Property group hopes to entice investors with a big yield kicker for Singapore's first European pure play Reit offering.

I-Reit Global Management, which owns a portfolio of German office buildings, has fixed the offer price for its initial public offering at the bottom end of the pre-marketed range.

The group, which hopes to become the first European real estate investment trust to list in Singapore, has launched a S$372.4 million ($298 million) deal at S$0.88 a share, according to a term sheet seen by FinanceAsia.

The Barclays and DBS-led deal has a sequential offering structure, with the institutional order book now open until July 30. This will be followed by a retail offering from July 30 to August 6, with listing scheduled for August 8.

The IPO has two tranches, with 40% of the deal, or 169.3 million shares, being sold publicly and 60% to a strategic investor, Shanghai Summit Holdings, which is owned by Chinese property tycoon Tong Jianquan.

Shanghai Summit will be subject to an initial six-month lock-up, which covers its entire stake, and a second six-month lock-up covering half of the stake. The group is also taking over 65% of the Reit manager.
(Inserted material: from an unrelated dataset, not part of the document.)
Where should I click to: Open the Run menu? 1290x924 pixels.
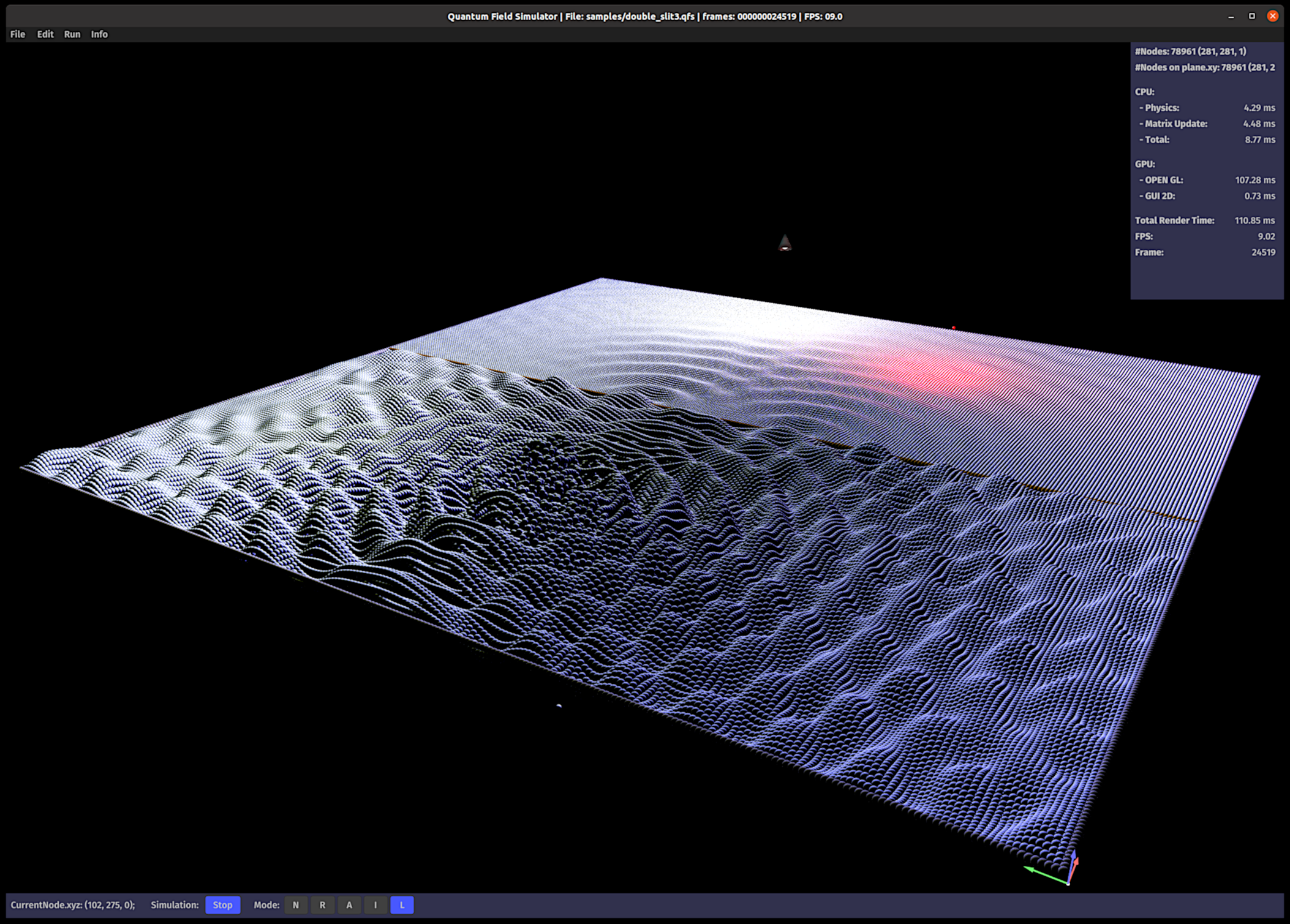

The sponsor, Sella Holdings, will not take up any of the IPO, so the deal will account for the company’s entire market capitalisation. It will, however, own 35% of the Reit manager and its CEO, Itzak Sella, is well known in Israel after establishing one of the country’s two listed Reits.

Both the sponsor and strategic investor have committed to offer the Reit first right of refusal over any of their European property assets, although there are none in the immediate pipeline.


At S$0.88 per share, I-Reit is being pitched on a dividend yield of 8% based on estimated 2015 earnings. This is a shade outside the pre-marketed range of 7.3% to 7.9%.

The prospective dividend offers a big yield kicker of roughly 680 basis points compared with German Bunds and 568bp relative to Singapore government bonds. Yields on safe-haven euro-zone assets have shifted back towards all-time lows this week amid rising tensions in Ukraine and declining economic sentiment in Germany. Benchmark 10-year German government bonds are currently yielding around 1.18%, not far shy of their mid-2012 low of 1.13%.

However, nagging fears that the global bond market rally is about to come to an end mean Reit issuers need to offer investors a comfortable cushion to get their deals away.

I-Reit is also something of an unknown quantity in Singapore where investors are far more familiar with Asian assets. The nearest local comparables have all been fairly range-bound since I-Reit completed pre-marketing at the beginning of the month.

CapitaCommercial Trust is currently yielding about 4.96% on a forward basis, while much smaller S-Reit OUE Commercial Trust is yielding 6.8%.

In Germany, the nearest benchmarks are office Reits, Alstria and Hamborner, which are trading at respectively 5.2% and 5.4% on a 2015 basis.

I-Reit’s underlying assets consist of four office blocks in Munich, Bonn, Darmstadt and Munster. They have an independent valuation of €284.1 million (S$500 million) and the Reit is set to buy them for €283.1 million, a 0.5% discount.

The deal is partly being sold as a play on Germany’s economic recovery but its asset base is likely to display low turnover since three of the four office blocks are rented out to Deutsche Telekom subsidiary GMG. The overall portfolio has a long weighted average lease to expiry of 7.8 years and is 100% freehold – both big plus points for investors.

Reit deals have shown something of a comeback in Singapore in recent weeks, with investors still hungry for yield in a rock-bottom interest rate environment. Frasers Hospitality Trust secured S$367.9 million from its IPO in late June and is up 2.8% since it began trading on July 14.

Meanwhile, Accordia Golf Trust, a golf course-backed spin-off from Japan’s Accordia Group, aims to raise up to S$782 million from an IPO, which will price on July 24.